Numa concorrência, diferentemente, a prova decide (ou deveria decidir).

Se acreditamos que um bom trabalho de comunicação resulta da interação inteligente, disciplinada, harmônica e crítica entre uma equipe de marketing e sua agência, uma especulação concorrencial não pode servir mesmo para grande coisa além de agradar processos estúpidos ou vaidades ídem.

O que uma concorrência dessas também dificilmente avalia com a devida importância é o histórico do parceiro. E aqui, não basta simplesmente gostar de um ou vários cases, devidamente preparados para impressionar. Tampouco assistir trabalhos criativos meticulosamente selecionados resolve a questão.

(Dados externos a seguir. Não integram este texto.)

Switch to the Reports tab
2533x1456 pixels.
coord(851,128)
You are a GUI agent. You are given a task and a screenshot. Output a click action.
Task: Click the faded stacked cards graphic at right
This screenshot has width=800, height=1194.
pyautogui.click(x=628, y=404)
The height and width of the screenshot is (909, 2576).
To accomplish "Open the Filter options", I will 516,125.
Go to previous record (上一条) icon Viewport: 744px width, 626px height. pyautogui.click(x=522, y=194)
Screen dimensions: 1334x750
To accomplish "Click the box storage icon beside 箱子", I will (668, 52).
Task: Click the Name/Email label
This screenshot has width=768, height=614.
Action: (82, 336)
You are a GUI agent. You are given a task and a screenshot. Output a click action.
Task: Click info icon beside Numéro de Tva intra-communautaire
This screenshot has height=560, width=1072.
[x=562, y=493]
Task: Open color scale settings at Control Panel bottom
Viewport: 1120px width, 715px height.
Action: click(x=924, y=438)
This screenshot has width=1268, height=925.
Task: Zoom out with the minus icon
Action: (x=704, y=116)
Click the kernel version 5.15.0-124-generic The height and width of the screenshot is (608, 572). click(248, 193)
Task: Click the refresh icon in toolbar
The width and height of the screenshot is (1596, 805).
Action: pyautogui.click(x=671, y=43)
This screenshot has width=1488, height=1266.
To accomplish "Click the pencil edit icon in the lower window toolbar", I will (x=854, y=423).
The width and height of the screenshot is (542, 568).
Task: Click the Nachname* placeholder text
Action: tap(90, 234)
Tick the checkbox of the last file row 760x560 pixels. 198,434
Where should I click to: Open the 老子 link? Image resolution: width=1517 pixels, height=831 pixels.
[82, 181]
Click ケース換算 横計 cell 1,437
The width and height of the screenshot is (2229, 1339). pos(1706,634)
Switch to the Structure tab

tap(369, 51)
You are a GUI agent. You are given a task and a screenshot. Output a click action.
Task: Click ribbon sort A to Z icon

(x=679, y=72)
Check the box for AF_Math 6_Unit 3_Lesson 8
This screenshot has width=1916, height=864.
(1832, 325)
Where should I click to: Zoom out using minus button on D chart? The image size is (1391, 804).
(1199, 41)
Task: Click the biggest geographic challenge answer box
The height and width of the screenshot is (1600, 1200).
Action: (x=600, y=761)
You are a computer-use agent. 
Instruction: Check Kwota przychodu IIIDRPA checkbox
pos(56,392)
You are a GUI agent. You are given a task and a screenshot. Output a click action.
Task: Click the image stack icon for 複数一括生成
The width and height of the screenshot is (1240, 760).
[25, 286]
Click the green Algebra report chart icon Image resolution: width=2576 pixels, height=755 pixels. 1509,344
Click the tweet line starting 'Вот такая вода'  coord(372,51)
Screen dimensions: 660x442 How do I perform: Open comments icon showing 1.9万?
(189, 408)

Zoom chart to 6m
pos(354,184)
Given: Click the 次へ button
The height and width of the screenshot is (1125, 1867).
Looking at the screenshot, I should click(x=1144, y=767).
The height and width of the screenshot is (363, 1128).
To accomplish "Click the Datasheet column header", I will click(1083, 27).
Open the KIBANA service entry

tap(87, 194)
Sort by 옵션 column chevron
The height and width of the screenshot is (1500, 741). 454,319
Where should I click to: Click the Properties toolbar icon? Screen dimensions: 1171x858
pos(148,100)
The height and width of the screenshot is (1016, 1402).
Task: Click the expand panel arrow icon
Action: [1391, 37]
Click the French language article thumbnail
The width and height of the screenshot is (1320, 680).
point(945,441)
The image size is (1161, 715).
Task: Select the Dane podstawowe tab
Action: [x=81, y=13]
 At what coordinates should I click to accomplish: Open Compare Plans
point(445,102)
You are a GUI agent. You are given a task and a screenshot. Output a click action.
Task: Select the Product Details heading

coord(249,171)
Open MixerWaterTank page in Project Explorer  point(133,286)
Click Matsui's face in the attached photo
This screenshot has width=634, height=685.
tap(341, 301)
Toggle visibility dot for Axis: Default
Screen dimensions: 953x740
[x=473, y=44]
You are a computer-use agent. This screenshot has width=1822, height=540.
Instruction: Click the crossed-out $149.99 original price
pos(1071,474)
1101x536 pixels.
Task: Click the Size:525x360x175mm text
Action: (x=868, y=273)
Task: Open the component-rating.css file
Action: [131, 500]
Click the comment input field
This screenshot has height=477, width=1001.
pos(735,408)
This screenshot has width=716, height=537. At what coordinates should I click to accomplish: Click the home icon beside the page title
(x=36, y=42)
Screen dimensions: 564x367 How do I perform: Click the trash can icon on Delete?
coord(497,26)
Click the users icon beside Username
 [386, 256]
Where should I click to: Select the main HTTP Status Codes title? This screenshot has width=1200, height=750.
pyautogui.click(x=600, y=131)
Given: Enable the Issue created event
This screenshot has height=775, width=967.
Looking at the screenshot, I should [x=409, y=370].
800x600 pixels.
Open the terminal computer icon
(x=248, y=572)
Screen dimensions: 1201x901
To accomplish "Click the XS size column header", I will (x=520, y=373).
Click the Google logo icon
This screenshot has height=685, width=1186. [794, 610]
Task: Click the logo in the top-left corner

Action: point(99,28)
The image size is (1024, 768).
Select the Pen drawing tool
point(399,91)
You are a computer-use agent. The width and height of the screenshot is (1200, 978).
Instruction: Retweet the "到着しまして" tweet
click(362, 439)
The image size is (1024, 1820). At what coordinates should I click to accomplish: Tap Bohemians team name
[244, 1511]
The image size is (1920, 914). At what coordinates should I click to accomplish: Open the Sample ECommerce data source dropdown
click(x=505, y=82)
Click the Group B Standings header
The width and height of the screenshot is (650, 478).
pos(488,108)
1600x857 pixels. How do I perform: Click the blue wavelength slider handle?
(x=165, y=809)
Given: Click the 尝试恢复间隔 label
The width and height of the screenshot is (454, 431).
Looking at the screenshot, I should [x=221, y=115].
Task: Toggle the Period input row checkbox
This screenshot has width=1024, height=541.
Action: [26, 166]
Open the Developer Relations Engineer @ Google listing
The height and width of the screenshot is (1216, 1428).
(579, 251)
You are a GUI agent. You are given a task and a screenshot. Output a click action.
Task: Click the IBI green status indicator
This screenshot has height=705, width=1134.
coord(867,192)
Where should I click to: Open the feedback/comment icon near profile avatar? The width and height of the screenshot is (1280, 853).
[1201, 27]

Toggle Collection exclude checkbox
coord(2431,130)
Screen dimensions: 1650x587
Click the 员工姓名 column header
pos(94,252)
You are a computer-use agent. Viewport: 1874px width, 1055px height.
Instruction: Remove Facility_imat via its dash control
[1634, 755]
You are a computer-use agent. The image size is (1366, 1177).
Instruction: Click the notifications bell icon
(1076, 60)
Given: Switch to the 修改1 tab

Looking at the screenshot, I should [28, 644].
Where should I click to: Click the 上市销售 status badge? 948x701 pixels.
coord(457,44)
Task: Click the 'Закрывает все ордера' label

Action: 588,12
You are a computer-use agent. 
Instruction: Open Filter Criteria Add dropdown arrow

Quem já trabalhou alguma vez numa ou com uma agência de propaganda sabe que o que faz diferença mesmo é o dia-a-dia. A capacidade de conseguir fazer um trabalho competente e eficiente quando o presidente resolveu não gostar da campanha na véspera, apesar de todas as pesquisas. A habilidade de mudar de rumo instantaneamente, quando um maldito concorrente se antecipa. A tenacidade de defender convicções apesar e contra todas as evidências. E pagar ou lucrar com isso.

O trabalho de laboratório, coeteris paribus, que uma concorrência demonstra funciona ou não ali, numa sala de reunião, com muitos sorrisos, salamaleques, simpatias e agrados de circunstância.

Talvez seja por isso que dificilmente um trabalho apresentado numa concorrência vai para a rua. Ele não consegue sobreviver em ambientes adversos, portanto normais.

E quando a agência vencedora de uma concorrência coloca a sua campanha de laboratório na rua, a gente reitera o lugar comum nefasto de que a propaganda é só uma questão de lampejo, pirilampo, criativo.

O vício perigoso das concorrências

Concorrências entre agências de comunicação na disputa pela conta de um cliente, e principalmente quando conduzidas a partir de trabalhos especulativos (campanhas hipotéticas), contém intrínsecos vícios sobre os quais muito já se falou.

Não bastasse o calvário do qual participam agências (e anunciantes) que já têm suas contas divididas, a partir de  critérios nem sempre muito lógicos e claros (por produto, por períodos, por verba, etc), não bastasse o sistema de, por vezes, transformar a relação cliente x agência em chantagens contínuas (quando por exemplo cada mísero job passar a ser disputado por concorrência), não bastasse a dificuldade que esse sistema infernal cria na consistência do discurso publicitário, não bastasse a quasi impossibilidade de planejar recursos e equipes, não bastasse isso e não bastasse mais aquilo, o jogo parece mais atraente do que todos os mais óbvios princípios.

Esse neo-liberalismo suicida contraria pelo menos três deles: curva de aprendizado, coerência do posicionamento e integração dos meios.

O processo de conhecimento da cultura de uma empresa, do histórico de suas marcas e principalmente dos seus consumidores é lento por definição. Pitchs incessantes são autos-da-fé irresponsáveis.

Um posicionamento de uma marca não se chama posicionamento à toa. Ele constrói a imagem da marca e esse é o único valor importante a ser construído pela comunicação. O restante é empréstimo dos atributos do produto. Concorrências cíclicas provocam terremotos de percepção no consumidor.

Terceiro e não menos importante, em tempos de integração absoluta de meios, quando uma campanha, uma ação ou uma relação se estabelece a partir de uma engenharia criativa de inter-relação entre os pontos de contato com o consumidor (inclusive os não tão novos digitais), não faz o menor sentido – ou na melhor das hipóteses, dá um trabalho danado – atomizar investimentos e partilhá-los entre diferentes agências.